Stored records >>
***
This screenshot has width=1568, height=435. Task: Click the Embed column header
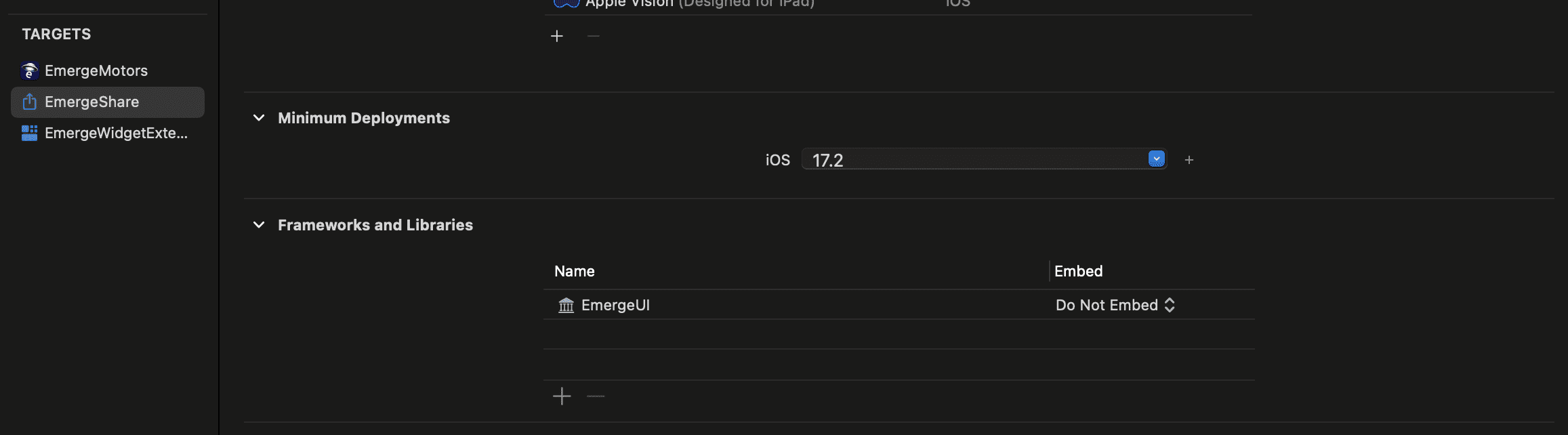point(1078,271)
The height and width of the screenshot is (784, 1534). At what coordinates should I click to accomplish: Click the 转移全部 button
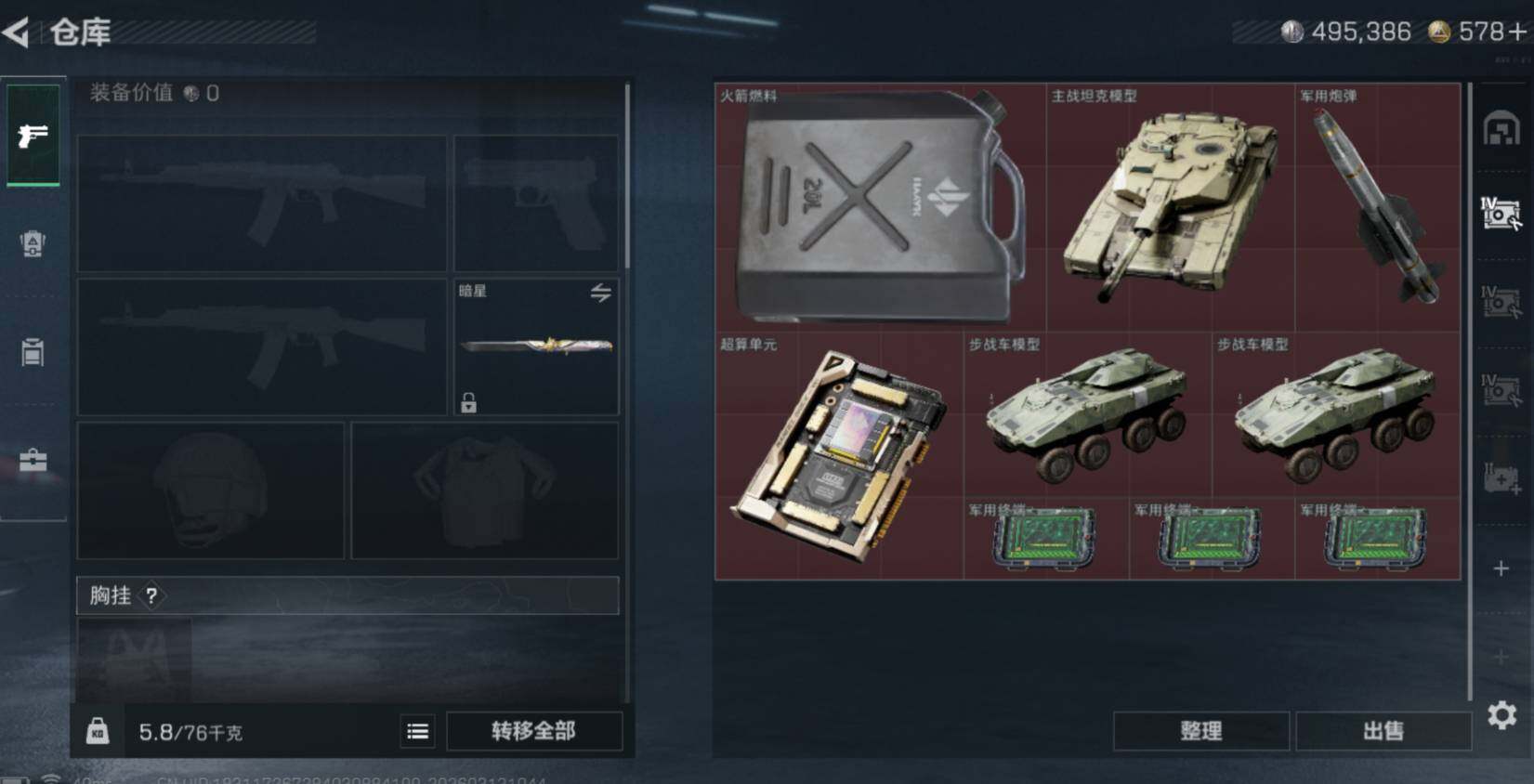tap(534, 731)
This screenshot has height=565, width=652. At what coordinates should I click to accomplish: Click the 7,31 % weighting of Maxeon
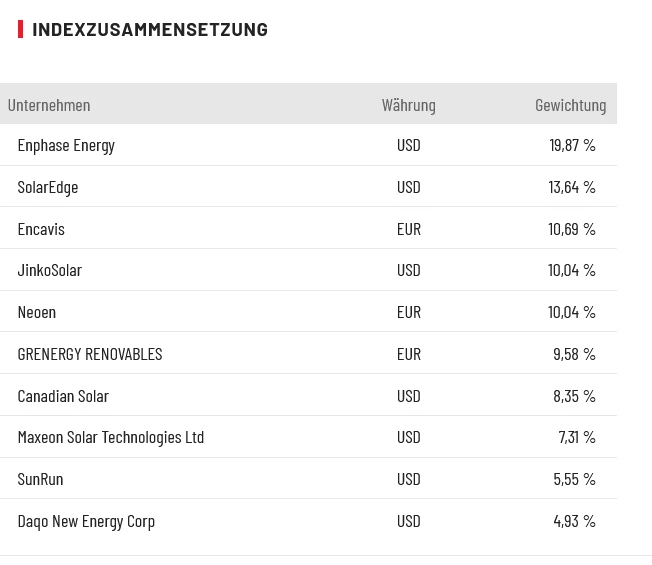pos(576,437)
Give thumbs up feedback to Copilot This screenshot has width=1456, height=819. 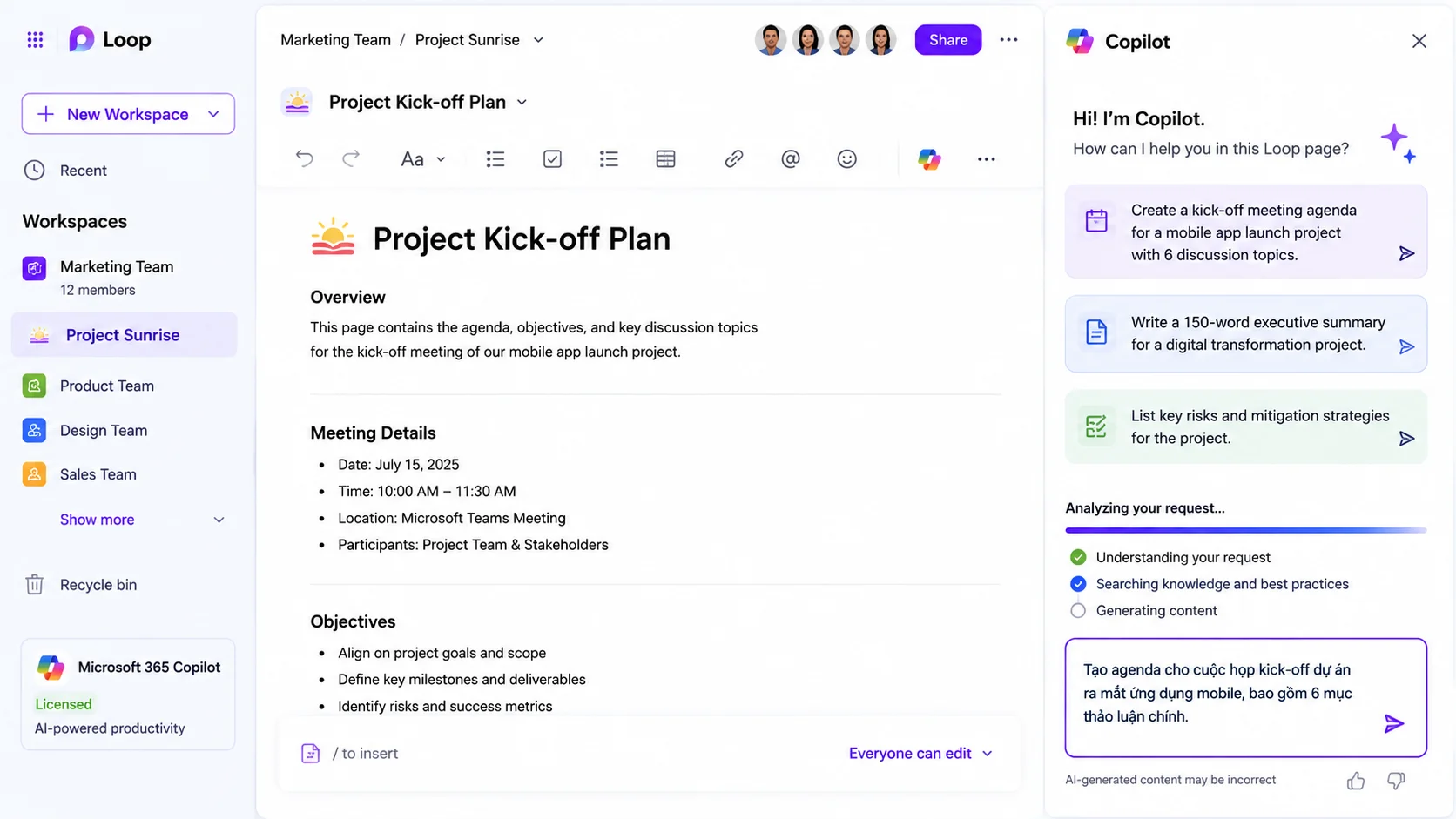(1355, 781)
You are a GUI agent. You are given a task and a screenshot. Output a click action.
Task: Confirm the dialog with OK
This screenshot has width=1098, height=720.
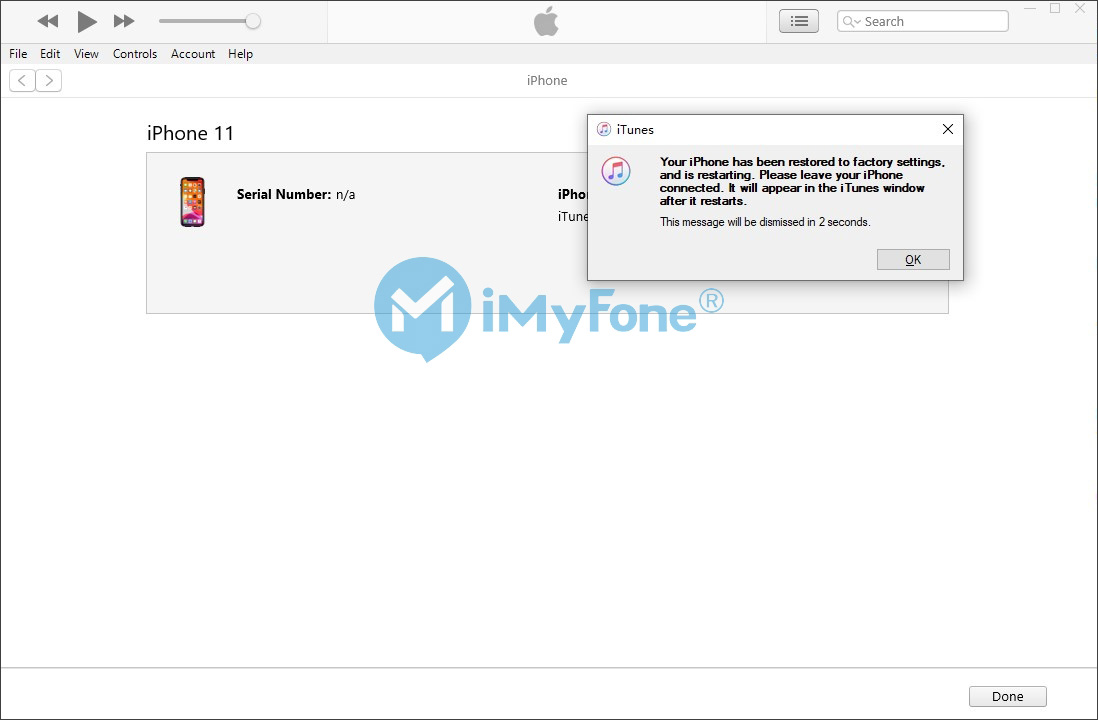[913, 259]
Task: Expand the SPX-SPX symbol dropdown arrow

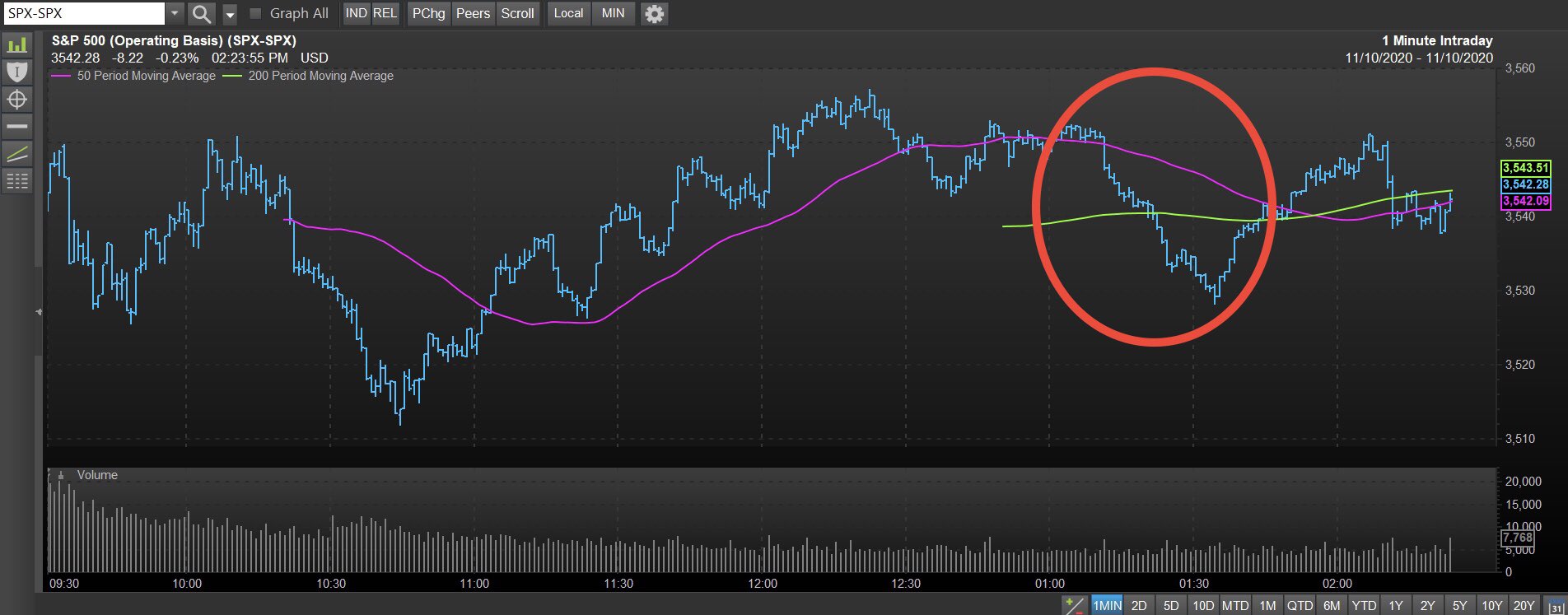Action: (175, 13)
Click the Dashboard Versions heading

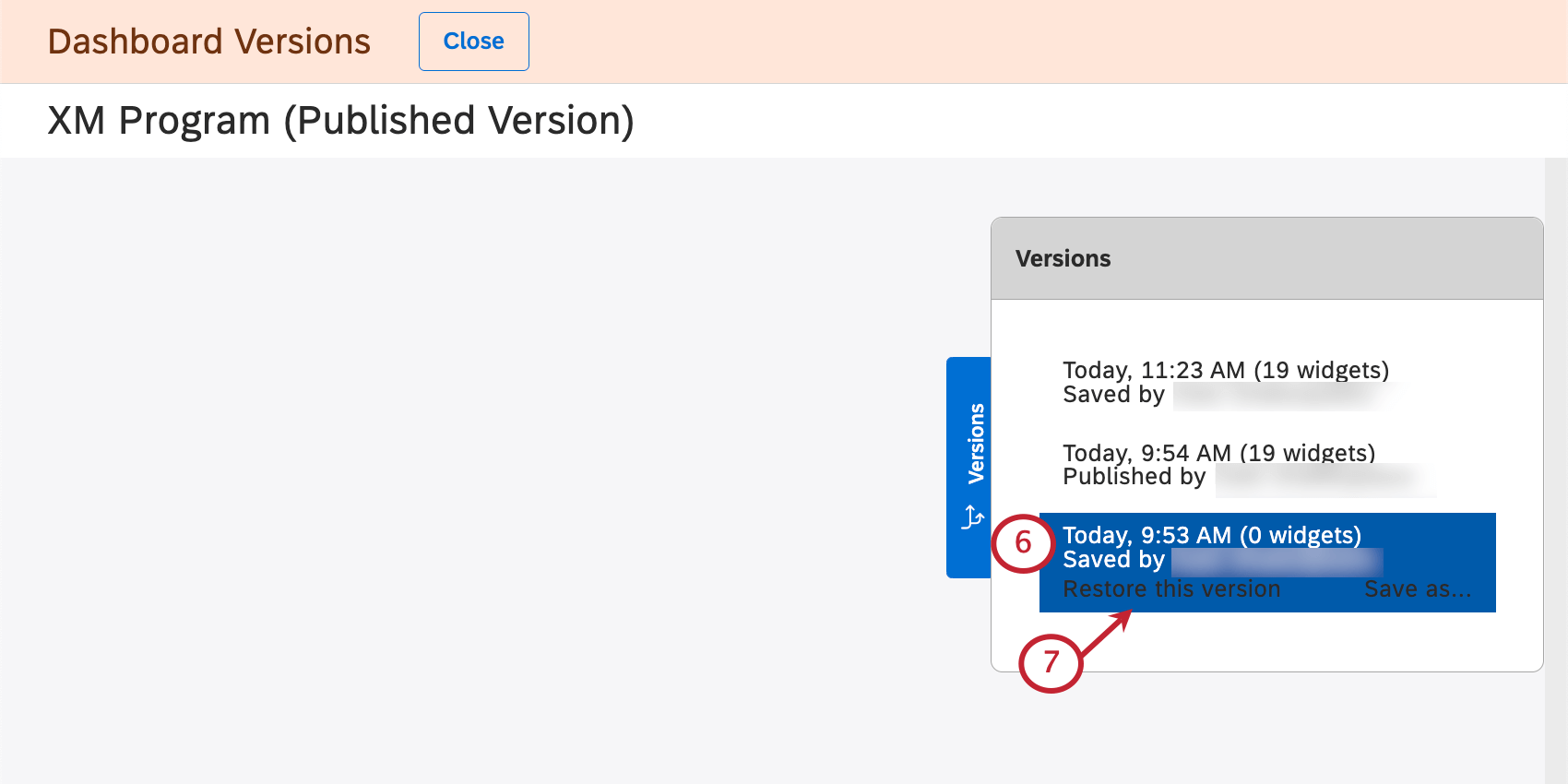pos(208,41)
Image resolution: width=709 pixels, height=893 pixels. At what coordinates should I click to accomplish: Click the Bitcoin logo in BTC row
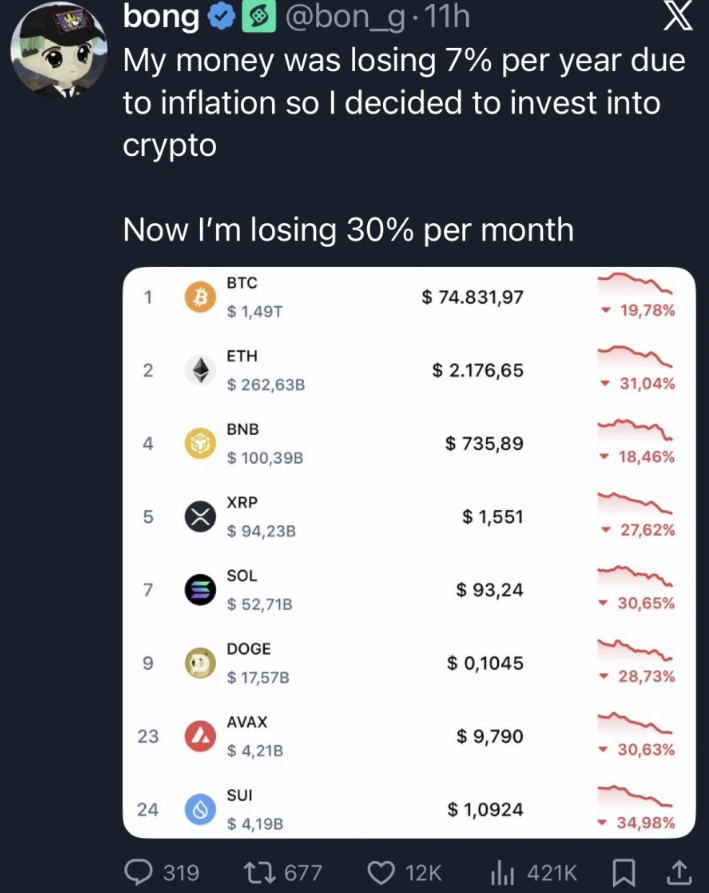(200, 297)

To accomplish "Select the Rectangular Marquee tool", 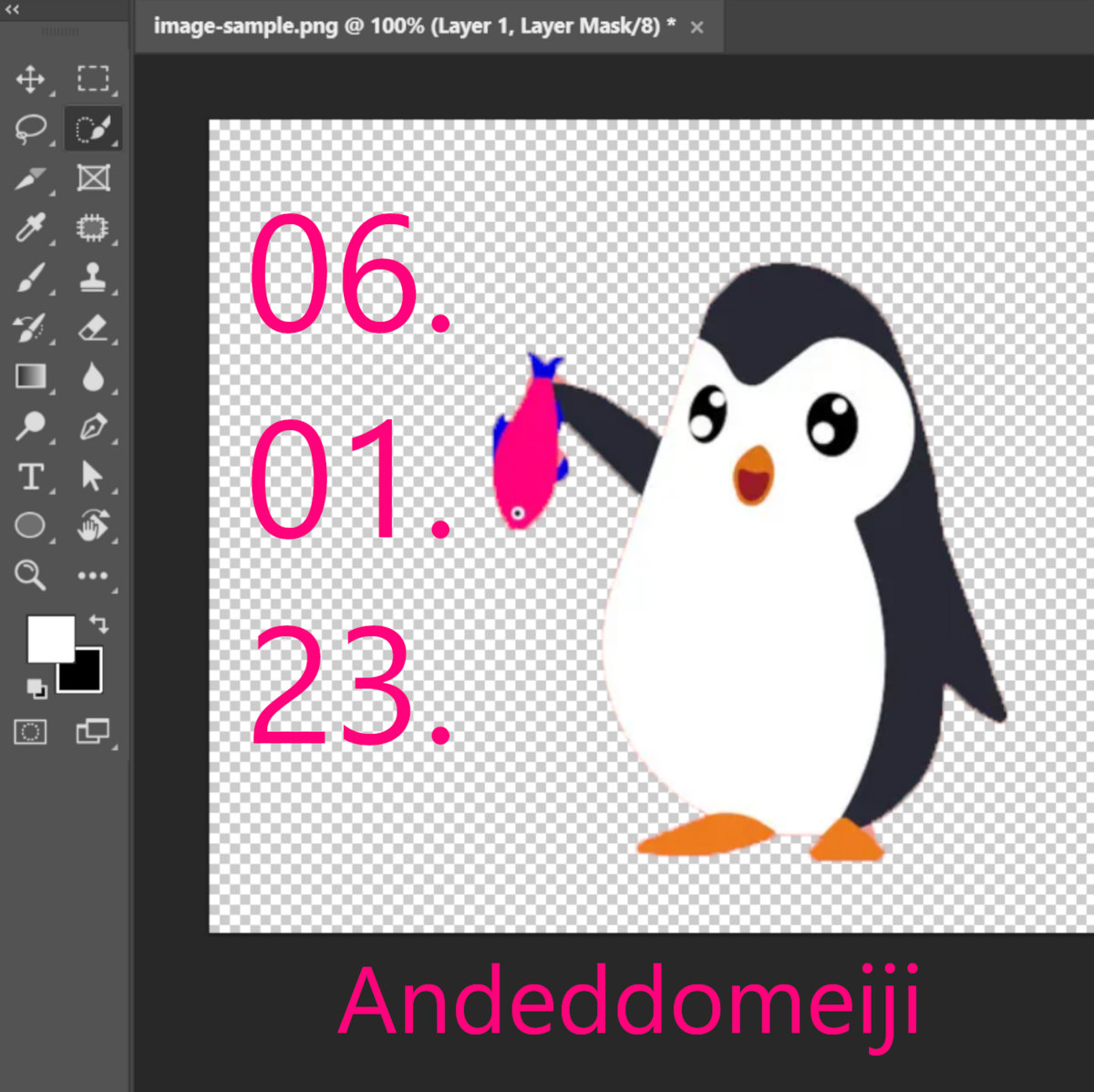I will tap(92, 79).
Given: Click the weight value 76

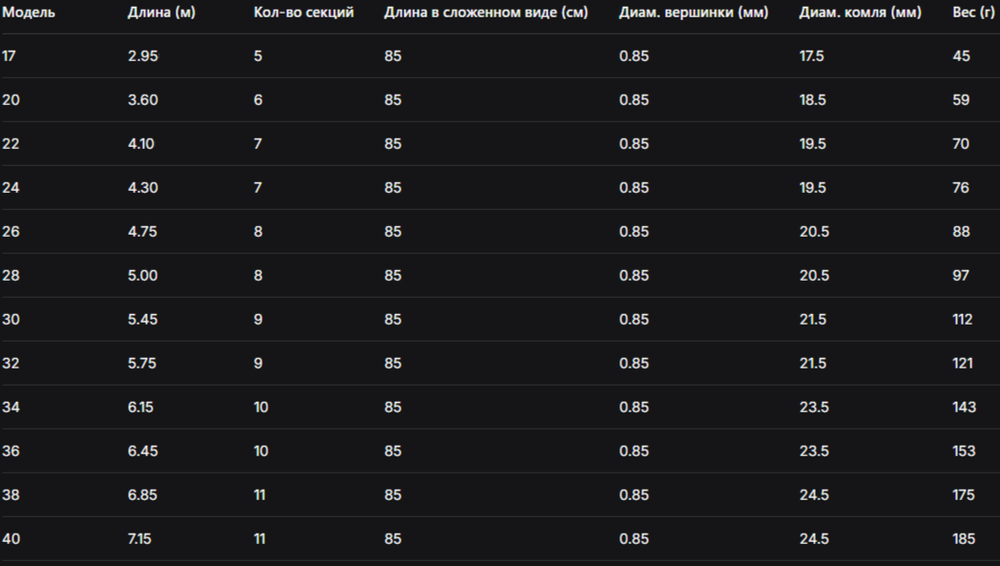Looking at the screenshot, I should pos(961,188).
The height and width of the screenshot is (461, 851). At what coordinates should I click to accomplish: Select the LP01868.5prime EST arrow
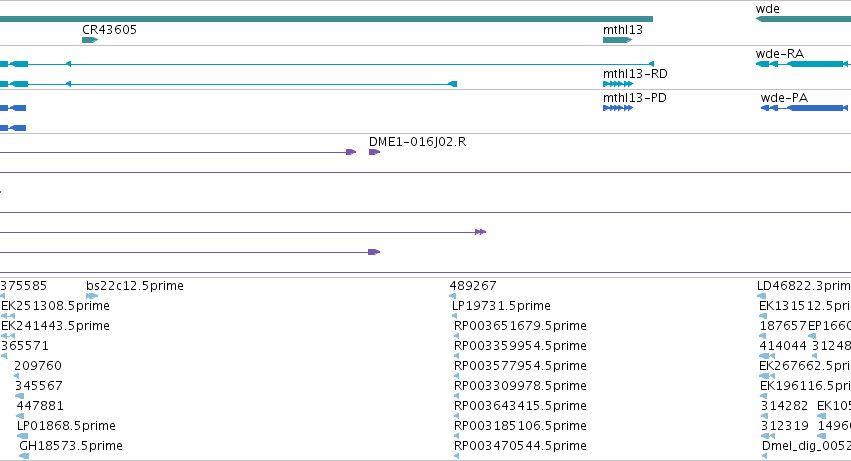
***
Work instructions >> Exactly the lines from the one with "Given: Click the weight value 76" through the end of the records should be written out, and only those. Pictures do not belong in the copy.

Exercise result >>
Given: Click the weight value 76

Looking at the screenshot, I should pos(961,188).
The height and width of the screenshot is (461, 851). At what coordinates should I click to accomplish: Select the LP01868.5prime EST arrow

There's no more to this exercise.